== RECORDS FOR PROCESSING
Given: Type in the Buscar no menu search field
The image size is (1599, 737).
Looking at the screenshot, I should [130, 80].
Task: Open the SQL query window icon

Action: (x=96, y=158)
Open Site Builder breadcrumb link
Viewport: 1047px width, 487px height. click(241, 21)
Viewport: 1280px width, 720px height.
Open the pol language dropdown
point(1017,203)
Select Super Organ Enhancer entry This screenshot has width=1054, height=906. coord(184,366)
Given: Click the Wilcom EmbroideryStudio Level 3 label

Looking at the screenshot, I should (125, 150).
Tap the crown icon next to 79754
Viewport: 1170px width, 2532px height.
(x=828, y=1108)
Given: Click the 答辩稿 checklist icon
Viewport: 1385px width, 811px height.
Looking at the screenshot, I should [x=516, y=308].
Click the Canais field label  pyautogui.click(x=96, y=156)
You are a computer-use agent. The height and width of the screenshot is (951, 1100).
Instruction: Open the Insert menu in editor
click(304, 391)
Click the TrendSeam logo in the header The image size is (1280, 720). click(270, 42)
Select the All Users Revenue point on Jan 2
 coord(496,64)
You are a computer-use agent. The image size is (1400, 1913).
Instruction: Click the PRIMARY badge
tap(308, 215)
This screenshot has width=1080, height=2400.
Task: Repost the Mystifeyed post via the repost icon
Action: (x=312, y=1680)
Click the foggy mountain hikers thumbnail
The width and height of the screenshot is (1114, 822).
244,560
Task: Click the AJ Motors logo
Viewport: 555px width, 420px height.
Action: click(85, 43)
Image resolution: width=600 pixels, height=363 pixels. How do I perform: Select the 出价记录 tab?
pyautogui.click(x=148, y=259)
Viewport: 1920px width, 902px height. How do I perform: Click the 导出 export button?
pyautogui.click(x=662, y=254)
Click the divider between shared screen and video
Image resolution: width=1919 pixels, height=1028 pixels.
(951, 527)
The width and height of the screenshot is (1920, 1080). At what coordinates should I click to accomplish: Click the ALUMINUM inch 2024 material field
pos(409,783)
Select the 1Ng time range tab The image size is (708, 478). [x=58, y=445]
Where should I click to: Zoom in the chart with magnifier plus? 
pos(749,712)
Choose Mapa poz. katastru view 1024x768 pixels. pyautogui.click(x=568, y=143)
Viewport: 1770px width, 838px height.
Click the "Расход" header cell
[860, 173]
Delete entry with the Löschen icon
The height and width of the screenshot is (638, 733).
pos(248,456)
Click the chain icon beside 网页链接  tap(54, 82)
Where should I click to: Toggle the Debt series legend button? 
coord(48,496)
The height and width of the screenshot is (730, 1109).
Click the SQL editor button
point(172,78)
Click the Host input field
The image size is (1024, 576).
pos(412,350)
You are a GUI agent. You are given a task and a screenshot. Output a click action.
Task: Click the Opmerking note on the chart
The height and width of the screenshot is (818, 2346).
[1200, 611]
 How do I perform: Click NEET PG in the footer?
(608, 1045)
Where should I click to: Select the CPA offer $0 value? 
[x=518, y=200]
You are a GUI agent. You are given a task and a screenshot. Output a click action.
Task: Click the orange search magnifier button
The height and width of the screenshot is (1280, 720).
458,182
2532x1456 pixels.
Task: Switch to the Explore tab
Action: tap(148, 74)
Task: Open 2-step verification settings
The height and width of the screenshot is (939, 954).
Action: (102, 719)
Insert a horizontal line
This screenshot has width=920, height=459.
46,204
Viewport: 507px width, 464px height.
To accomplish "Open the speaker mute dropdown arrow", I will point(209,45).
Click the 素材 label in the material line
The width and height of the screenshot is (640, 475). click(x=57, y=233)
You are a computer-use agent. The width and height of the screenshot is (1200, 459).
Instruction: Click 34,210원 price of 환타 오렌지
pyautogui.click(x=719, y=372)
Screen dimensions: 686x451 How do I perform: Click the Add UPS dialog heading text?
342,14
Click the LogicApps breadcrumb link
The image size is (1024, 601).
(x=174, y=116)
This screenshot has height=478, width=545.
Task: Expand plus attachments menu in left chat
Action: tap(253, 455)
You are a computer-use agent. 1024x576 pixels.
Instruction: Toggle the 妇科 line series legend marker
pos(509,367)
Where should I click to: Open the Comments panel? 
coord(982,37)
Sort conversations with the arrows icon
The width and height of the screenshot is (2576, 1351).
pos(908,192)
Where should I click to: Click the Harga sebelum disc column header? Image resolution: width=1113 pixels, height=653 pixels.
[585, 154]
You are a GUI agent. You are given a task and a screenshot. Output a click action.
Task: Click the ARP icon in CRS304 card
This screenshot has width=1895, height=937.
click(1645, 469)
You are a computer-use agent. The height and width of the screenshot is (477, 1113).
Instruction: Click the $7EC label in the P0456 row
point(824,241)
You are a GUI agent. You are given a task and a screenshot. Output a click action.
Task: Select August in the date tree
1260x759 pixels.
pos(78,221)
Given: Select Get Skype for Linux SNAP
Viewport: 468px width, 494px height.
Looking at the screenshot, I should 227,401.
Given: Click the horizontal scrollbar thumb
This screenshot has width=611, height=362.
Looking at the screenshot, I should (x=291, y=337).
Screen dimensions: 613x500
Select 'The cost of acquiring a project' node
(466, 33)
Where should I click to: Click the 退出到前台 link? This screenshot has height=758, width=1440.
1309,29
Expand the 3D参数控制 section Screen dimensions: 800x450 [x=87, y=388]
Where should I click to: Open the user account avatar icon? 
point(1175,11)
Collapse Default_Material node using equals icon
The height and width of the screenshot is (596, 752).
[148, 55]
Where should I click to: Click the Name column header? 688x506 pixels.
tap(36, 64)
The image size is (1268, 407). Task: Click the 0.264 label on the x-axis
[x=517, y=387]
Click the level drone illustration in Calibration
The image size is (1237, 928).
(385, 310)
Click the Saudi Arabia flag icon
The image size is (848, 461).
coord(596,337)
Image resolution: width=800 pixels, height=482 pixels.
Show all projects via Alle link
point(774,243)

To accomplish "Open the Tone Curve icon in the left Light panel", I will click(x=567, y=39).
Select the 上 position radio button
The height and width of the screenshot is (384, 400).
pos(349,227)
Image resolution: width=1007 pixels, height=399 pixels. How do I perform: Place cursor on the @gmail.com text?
====
ASSIGNMENT: Retype the data exactly as it reads.

THE ANSWER:
Given: Type in the Buscar no menu search field
The image size is (1599, 737).
Looking at the screenshot, I should [130, 80].
Task: Open the SQL query window icon

Action: (x=96, y=158)
Open Site Builder breadcrumb link
Viewport: 1047px width, 487px height. click(241, 21)
Viewport: 1280px width, 720px height.
Open the pol language dropdown
point(1017,203)
Select Super Organ Enhancer entry This screenshot has width=1054, height=906. coord(184,366)
Given: Click the Wilcom EmbroideryStudio Level 3 label

Looking at the screenshot, I should (125, 150).
Tap the crown icon next to 79754
Viewport: 1170px width, 2532px height.
(x=828, y=1108)
Given: Click the 答辩稿 checklist icon
Viewport: 1385px width, 811px height.
Looking at the screenshot, I should [x=516, y=308].
Click the Canais field label  pyautogui.click(x=96, y=156)
You are a computer-use agent. The height and width of the screenshot is (951, 1100).
Instruction: Open the Insert menu in editor
click(304, 391)
Click the TrendSeam logo in the header The image size is (1280, 720). click(270, 42)
Select the All Users Revenue point on Jan 2
 coord(496,64)
You are a computer-use agent. The image size is (1400, 1913).
Instruction: Click the PRIMARY badge
tap(308, 215)
This screenshot has width=1080, height=2400.
Task: Repost the Mystifeyed post via the repost icon
Action: (x=312, y=1680)
Click the foggy mountain hikers thumbnail
The width and height of the screenshot is (1114, 822).
244,560
Task: Click the AJ Motors logo
Viewport: 555px width, 420px height.
Action: click(85, 43)
Image resolution: width=600 pixels, height=363 pixels. How do I perform: Select the 出价记录 tab?
pyautogui.click(x=148, y=259)
Viewport: 1920px width, 902px height. How do I perform: Click the 导出 export button?
pyautogui.click(x=662, y=254)
Click the divider between shared screen and video
Image resolution: width=1919 pixels, height=1028 pixels.
(951, 527)
The width and height of the screenshot is (1920, 1080). At what coordinates should I click to accomplish: Click the ALUMINUM inch 2024 material field
pos(409,783)
Select the 1Ng time range tab The image size is (708, 478). [x=58, y=445]
Where should I click to: Zoom in the chart with magnifier plus? 
pos(749,712)
Choose Mapa poz. katastru view 1024x768 pixels. pyautogui.click(x=568, y=143)
Viewport: 1770px width, 838px height.
Click the "Расход" header cell
[860, 173]
Delete entry with the Löschen icon
The height and width of the screenshot is (638, 733).
pos(248,456)
Click the chain icon beside 网页链接  tap(54, 82)
Where should I click to: Toggle the Debt series legend button? 
coord(48,496)
The height and width of the screenshot is (730, 1109).
Click the SQL editor button
point(172,78)
Click the Host input field
The image size is (1024, 576).
pos(412,350)
You are a GUI agent. You are given a task and a screenshot. Output a click action.
Task: Click the Opmerking note on the chart
The height and width of the screenshot is (818, 2346).
[1200, 611]
 How do I perform: Click NEET PG in the footer?
(608, 1045)
Where should I click to: Select the CPA offer $0 value? 
[x=518, y=200]
You are a GUI agent. You are given a task and a screenshot. Output a click action.
Task: Click the orange search magnifier button
The height and width of the screenshot is (1280, 720).
458,182
2532x1456 pixels.
Task: Switch to the Explore tab
Action: tap(148, 74)
Task: Open 2-step verification settings
The height and width of the screenshot is (939, 954).
Action: (102, 719)
Insert a horizontal line
This screenshot has width=920, height=459.
46,204
Viewport: 507px width, 464px height.
To accomplish "Open the speaker mute dropdown arrow", I will point(209,45).
Click the 素材 label in the material line
The width and height of the screenshot is (640, 475). click(x=57, y=233)
You are a computer-use agent. The width and height of the screenshot is (1200, 459).
Instruction: Click 34,210원 price of 환타 오렌지
pyautogui.click(x=719, y=372)
Screen dimensions: 686x451 How do I perform: Click the Add UPS dialog heading text?
342,14
Click the LogicApps breadcrumb link
The image size is (1024, 601).
(x=174, y=116)
This screenshot has height=478, width=545.
Task: Expand plus attachments menu in left chat
Action: tap(253, 455)
You are a computer-use agent. 1024x576 pixels.
Instruction: Toggle the 妇科 line series legend marker
pos(509,367)
Where should I click to: Open the Comments panel? 
coord(982,37)
Sort conversations with the arrows icon
The width and height of the screenshot is (2576, 1351).
pos(908,192)
Where should I click to: Click the Harga sebelum disc column header? Image resolution: width=1113 pixels, height=653 pixels.
[585, 154]
You are a GUI agent. You are given a task and a screenshot. Output a click action.
Task: Click the ARP icon in CRS304 card
This screenshot has width=1895, height=937.
click(1645, 469)
You are a computer-use agent. The height and width of the screenshot is (477, 1113).
Instruction: Click the $7EC label in the P0456 row
point(824,241)
You are a GUI agent. You are given a task and a screenshot. Output a click action.
Task: Select August in the date tree
1260x759 pixels.
pos(78,221)
Given: Select Get Skype for Linux SNAP
Viewport: 468px width, 494px height.
Looking at the screenshot, I should 227,401.
Given: Click the horizontal scrollbar thumb
This screenshot has width=611, height=362.
Looking at the screenshot, I should (x=291, y=337).
Screen dimensions: 613x500
Select 'The cost of acquiring a project' node
(466, 33)
Where should I click to: Click the 退出到前台 link? This screenshot has height=758, width=1440.
1309,29
Expand the 3D参数控制 section Screen dimensions: 800x450 [x=87, y=388]
Where should I click to: Open the user account avatar icon? 
point(1175,11)
Collapse Default_Material node using equals icon
The height and width of the screenshot is (596, 752).
[148, 55]
Where should I click to: Click the Name column header? 688x506 pixels.
tap(36, 64)
The image size is (1268, 407). Task: Click the 0.264 label on the x-axis
[x=517, y=387]
Click the level drone illustration in Calibration
The image size is (1237, 928).
(385, 310)
Click the Saudi Arabia flag icon
The image size is (848, 461).
coord(596,337)
Image resolution: width=800 pixels, height=482 pixels.
Show all projects via Alle link
point(774,243)

To accomplish "Open the Tone Curve icon in the left Light panel", I will click(x=567, y=39).
Select the 上 position radio button
The height and width of the screenshot is (384, 400).
pos(349,227)
Image resolution: width=1007 pixels, height=399 pixels. How do I perform: Place cursor on the @gmail.com text?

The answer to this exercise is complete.